* [What the exercise asks]:
Please rewrite the lines starting with the line that contains "Where should I click to: Click" and going on through the last line, changing "sidebar" to "side panel" and leaving everything else as it is.

* [Extracted entries]:
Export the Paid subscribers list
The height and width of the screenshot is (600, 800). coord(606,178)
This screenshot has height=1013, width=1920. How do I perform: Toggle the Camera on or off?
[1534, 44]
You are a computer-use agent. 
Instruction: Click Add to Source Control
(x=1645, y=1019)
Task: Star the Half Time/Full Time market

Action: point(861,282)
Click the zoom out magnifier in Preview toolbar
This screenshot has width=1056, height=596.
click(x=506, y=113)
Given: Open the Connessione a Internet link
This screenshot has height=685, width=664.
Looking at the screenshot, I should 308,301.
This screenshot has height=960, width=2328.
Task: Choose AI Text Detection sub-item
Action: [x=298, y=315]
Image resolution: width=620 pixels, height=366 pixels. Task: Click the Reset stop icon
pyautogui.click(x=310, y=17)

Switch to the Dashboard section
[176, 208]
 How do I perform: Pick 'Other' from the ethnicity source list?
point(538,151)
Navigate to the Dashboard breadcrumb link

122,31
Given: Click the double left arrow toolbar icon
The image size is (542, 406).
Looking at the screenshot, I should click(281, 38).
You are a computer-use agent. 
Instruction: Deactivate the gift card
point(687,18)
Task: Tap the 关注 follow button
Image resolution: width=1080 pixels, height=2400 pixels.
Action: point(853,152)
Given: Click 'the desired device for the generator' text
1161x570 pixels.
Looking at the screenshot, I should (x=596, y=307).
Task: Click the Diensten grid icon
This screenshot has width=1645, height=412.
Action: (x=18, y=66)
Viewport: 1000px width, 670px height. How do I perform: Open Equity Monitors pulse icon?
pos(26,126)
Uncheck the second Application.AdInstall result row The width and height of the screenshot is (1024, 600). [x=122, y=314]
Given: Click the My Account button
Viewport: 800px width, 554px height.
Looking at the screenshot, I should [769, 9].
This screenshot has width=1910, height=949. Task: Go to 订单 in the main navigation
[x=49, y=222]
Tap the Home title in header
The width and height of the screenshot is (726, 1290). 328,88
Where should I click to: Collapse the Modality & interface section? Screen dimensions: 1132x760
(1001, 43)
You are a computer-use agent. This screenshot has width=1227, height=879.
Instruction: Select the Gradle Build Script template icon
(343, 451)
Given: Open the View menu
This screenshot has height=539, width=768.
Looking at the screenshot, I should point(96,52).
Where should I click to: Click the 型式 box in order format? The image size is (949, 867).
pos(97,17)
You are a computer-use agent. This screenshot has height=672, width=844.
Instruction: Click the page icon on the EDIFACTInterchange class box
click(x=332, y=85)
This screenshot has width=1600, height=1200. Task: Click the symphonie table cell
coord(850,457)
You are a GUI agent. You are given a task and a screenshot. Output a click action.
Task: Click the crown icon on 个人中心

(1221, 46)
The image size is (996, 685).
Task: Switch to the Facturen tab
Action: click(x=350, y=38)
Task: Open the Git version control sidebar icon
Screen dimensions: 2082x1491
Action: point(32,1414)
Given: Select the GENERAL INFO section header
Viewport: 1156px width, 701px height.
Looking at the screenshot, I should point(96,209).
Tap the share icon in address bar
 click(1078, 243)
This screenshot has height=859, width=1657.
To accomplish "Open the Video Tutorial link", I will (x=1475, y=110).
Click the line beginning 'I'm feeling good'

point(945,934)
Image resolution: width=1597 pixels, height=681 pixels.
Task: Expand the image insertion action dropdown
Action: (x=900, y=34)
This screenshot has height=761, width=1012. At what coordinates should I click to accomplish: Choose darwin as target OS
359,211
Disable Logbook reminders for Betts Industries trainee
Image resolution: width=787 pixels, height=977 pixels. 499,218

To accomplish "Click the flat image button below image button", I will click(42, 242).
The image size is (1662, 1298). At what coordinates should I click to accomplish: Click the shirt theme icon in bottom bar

* [Worked solution]:
Where should I click to: Click the 型式 box in order format? The image size is (949, 867).
pos(97,17)
You are a computer-use agent. This screenshot has height=672, width=844.
Instruction: Click the page icon on the EDIFACTInterchange class box
click(x=332, y=85)
This screenshot has width=1600, height=1200. Task: Click the symphonie table cell
coord(850,457)
You are a GUI agent. You are given a task and a screenshot. Output a click action.
Task: Click the crown icon on 个人中心

(1221, 46)
The image size is (996, 685).
Task: Switch to the Facturen tab
Action: click(x=350, y=38)
Task: Open the Git version control side panel icon
Screen dimensions: 2082x1491
Action: point(32,1414)
Given: Select the GENERAL INFO section header
Viewport: 1156px width, 701px height.
Looking at the screenshot, I should point(96,209).
Tap the share icon in address bar
 click(1078, 243)
This screenshot has height=859, width=1657.
To accomplish "Open the Video Tutorial link", I will (x=1475, y=110).
Click the line beginning 'I'm feeling good'

point(945,934)
Image resolution: width=1597 pixels, height=681 pixels.
Task: Expand the image insertion action dropdown
Action: (x=900, y=34)
This screenshot has height=761, width=1012. At what coordinates should I click to accomplish: Choose darwin as target OS
359,211
Disable Logbook reminders for Betts Industries trainee
Image resolution: width=787 pixels, height=977 pixels. 499,218

To accomplish "Click the flat image button below image button", I will click(42, 242).
The image size is (1662, 1298). At what coordinates should I click to accomplish: Click the shirt theme icon in bottom bar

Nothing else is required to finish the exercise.